Former Deputy President Rigathi Gachagua has alleged that some people in government are using criminals to manage politics.
Gachagua alleged that the fence-sitting by the government is a way of courting disaster.
The former DP made reference to an incident in Limuru
Thursday last week where he was forced to flee after suspected goons disrupted
a funeral he was attending.
Gachagua claimed the incident was an attempt on his life;
one he says was planned, starting with the withdrawal of his security.
He opined that unless the government moves hastily to arrest the
unbecoming trend, it bears all the elements of morphing into a dangerous
security threat akin to what was witnessed in the 90s.
“I want to caution the government to be very careful, when
loose criminals were brought in the 90s, they developed into something that was
very problematic. Rooting them out was a very painful and costly affair,”
Gachagua claimed.
The impeached ex-DP was speaking in an exclusive interview
with NTV aired on the night of Sunday, December 1.
Following the Limuru incident Gachagua cancelled his planned
appearance at a funeral in Molo and a church event in Pipeline, Nakuru.
“Whoever has sat down and decided that you want to engage these
criminal gangs to manage politics in the region, you are courting disaster and
you’re starting something that you cannot stop,” Gachagua alleged.
Kenya has in the past borne the brunt of proscribed criminal
gangs that wreaked havoc across the country, leaving a trail of destruction,
deaths and untold suffering to innocent Kenyans.
They include Mungiki, Chinkororo, Sungusungu, the Taliban,
Kosovo Boys, Kamjesh and the Sabaot Land Defence Force (SLDF).
Despite sustained clampdown by the state and proscribing the
groups, some of the gangs like Mungiki, a violent youth gang with an estimated
past membership of at least one million, are still in operation today and are
often used by some political players to suppress opponents.
Gachagua claimed that the government’s apparent inaction as a new
crop of criminal outfits emerge and take to disrupting events attended by
politicians is akin to condoning lawlessness.
“These gangs were there, they were introduced in the 1990s
during the clamour for multipartism to deal with those who were clamouring for a multi-party state.

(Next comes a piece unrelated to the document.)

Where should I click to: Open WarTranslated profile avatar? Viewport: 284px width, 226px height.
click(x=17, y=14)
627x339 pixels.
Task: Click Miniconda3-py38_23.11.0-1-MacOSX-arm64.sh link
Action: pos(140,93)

From what I was in Limuru and what had been organised in
Nakuru and in Molo, some people in government have sat down and decided that
they want to use criminal gangs to manage politics,” he claimed.
The former second-in-command alleged the destruction of leaders'
vehicles as was witnessed in Lmuru is meant to scare away vocal leaders from
attending public events as a way of stifling dissent.
Gachagua claimed if the trend is allowed to continue unabated,
the targeted leaders and members of the public might resort to self-defence and
organise gangs to counter the criminal gangs.
“In fact, the people of Limuru are saying had we known that
this gang was coming, they would have dealt with those characters. So we want
the state to take over security, secure all meetings, stop using criminal gangs
and arrest those characters because from social media, these characters are
clearly defined and people were even putting names to them because they know
them,” he alleged.
Despite this, Gachagua claimed that police have not arrested
any of the suspects but have instead resorted to harassing Kiambu Senator
Karungo Thang’wa.
He said the senator was also attacked during the Limuru
chaos and went to report the incident to the DCI but was not given an audience.
"They refused to listen to him, and at 10 pm at night they wrote
him a letter summoning him to go to Nyeri. The crime happened in Limuru in
Kiambu, they are asking him to go to Nyeri yet the local Member of Parliament John
Kiragu recorded a statement at DCI headquarters?” he claimed.
Thang'wa snubbed the summons in Nyeri, questioning why the
matter was being handled in a different jurisdiction.
Meanwhile, the Director of Criminal Investigations Mohamed Amin said police did not have prior Intel about the Limuru chaos.